Other Considerations

The WONK league is an OBA league. In BA leagues, paying for anchors doesn’t always pay off because BABIPs can be volatile. However, OBA is much steadier, since walk rates aren’t as volatile, and an elite walk rate (like Joey Votto’s 17% in 2018) can make up 100-200 points of a player’s OBA. In OBA leagues, it pays to have an OBA anchor—generally, a player with a .400+ OBA. This allows you to acquire a few lower-OBA guys with strong counting skills. GMs often value OBA less than HR and SB, so you can often find your anchor at reasonable price.

The same goes for pitching anchors. While ERA can be volatile, Dom rates are usually pretty steady, so targeting an elite pitcher with high Dom can help anchor your staff.

The last overall strategy point is stars and scrubs vs. spread the risk. We prefer stars and scrubs, but there are pluses and minuses to both approaches.

So, in summary:

  • Win now
  • Embrace smart risks
  • OBA and pitching anchors
  • Stars and scrubs
  • We don’t pay for pitching; we’re old school. $60 max for pitchers.

In Practice

Unfortunately, it seemed that the entire league was going Stars and Scrubs, as the top third or so of the player pool went for crazy prices. When this happens, it’s usually best to overspend a little on one or two players just to make sure you have a foundation, then bid aggressively once prices fall. We tried to follow this but got caught up with Javy Baez and lost our money advantage. We were still able to do well (we think) in the later rounds, but missed out on some good values mid-draft.

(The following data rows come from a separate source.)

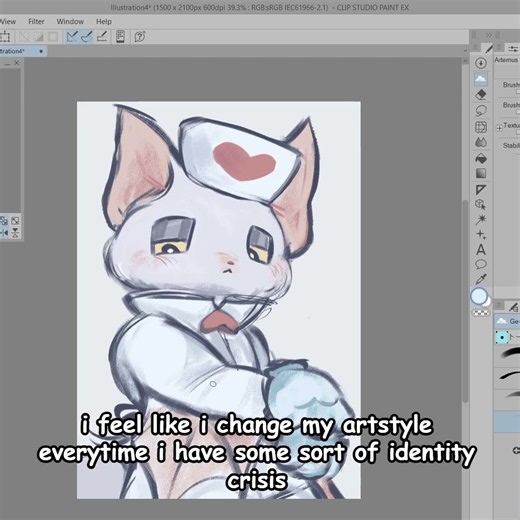Select the Eyedropper tool

[x=480, y=279]
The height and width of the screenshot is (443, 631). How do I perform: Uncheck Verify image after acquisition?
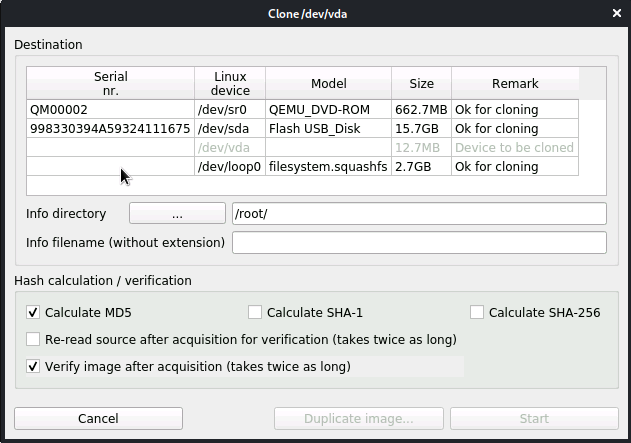click(x=34, y=366)
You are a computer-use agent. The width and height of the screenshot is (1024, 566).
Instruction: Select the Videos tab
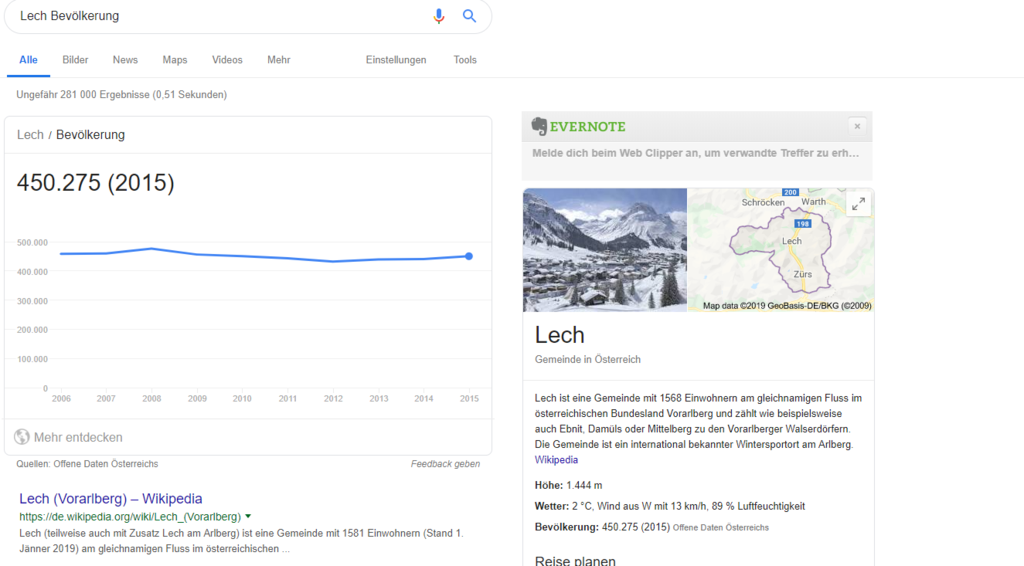[227, 60]
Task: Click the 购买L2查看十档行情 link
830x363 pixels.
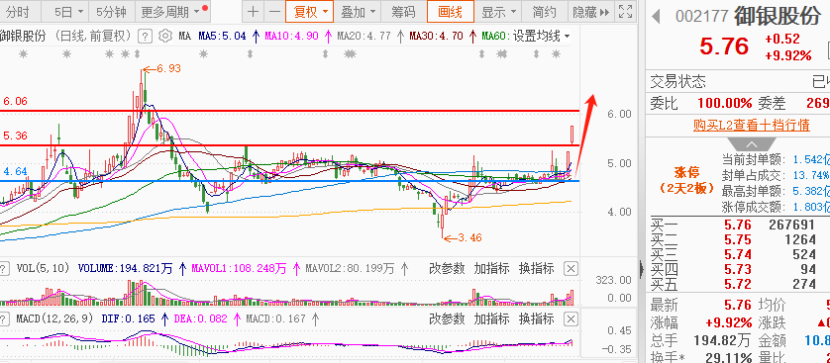Action: tap(752, 125)
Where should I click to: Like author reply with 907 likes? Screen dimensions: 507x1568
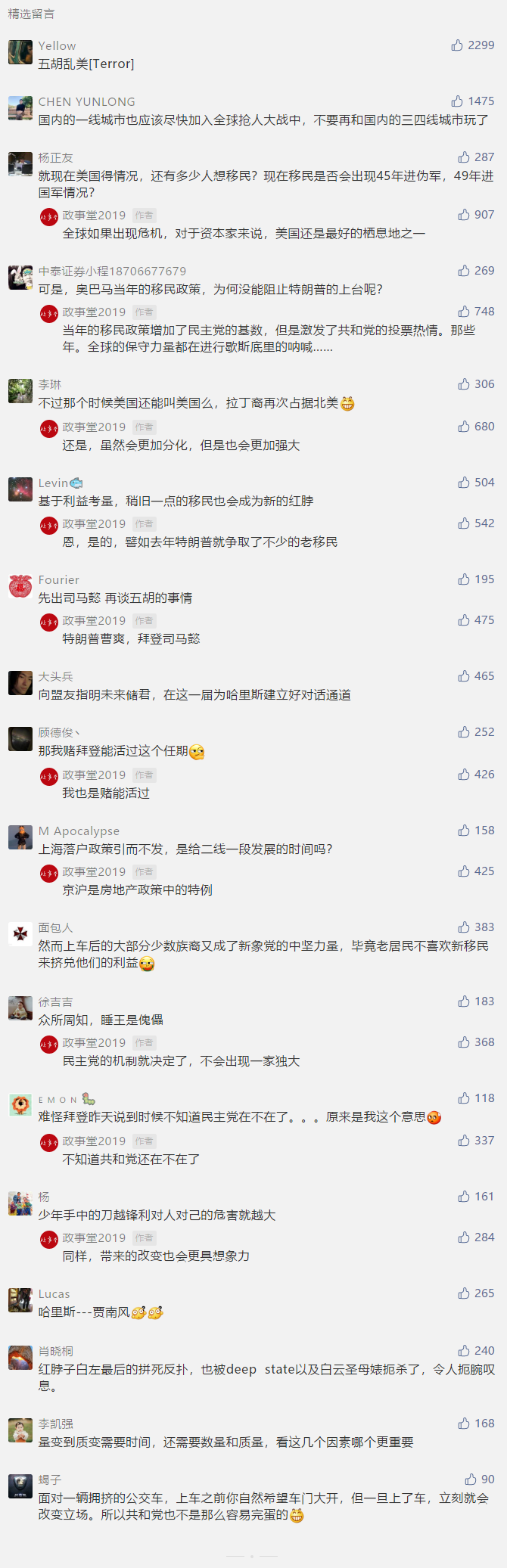click(464, 215)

Otherwise the strategy went as planned. Virtually all of the pitching anchors went well higher than we were comfortable paying, so our “anchor” is Charlie Morton—a respectable pitcher, but certainly not a stud. However, we filled in with several high-upside hurlers whose downside is limited, plus Alex Reyes.

Joey Votto was both a smart risk and an OBA anchor—despite his off year in 2018, he still posted a .415 OBA. Some mid-dollar guys (Ryan Braun, Billy Hamilton) were appealing, but most of the team is over $20 or under $10.

One final note: The choice of strategy may be dictated by your particular team and league circumstances, but much of it is personal preference. The WONK League is a sharks' league, and there's probably no strategy angle that someone in the league hasn't thought of. You need both a good strategy and good execution to be successful.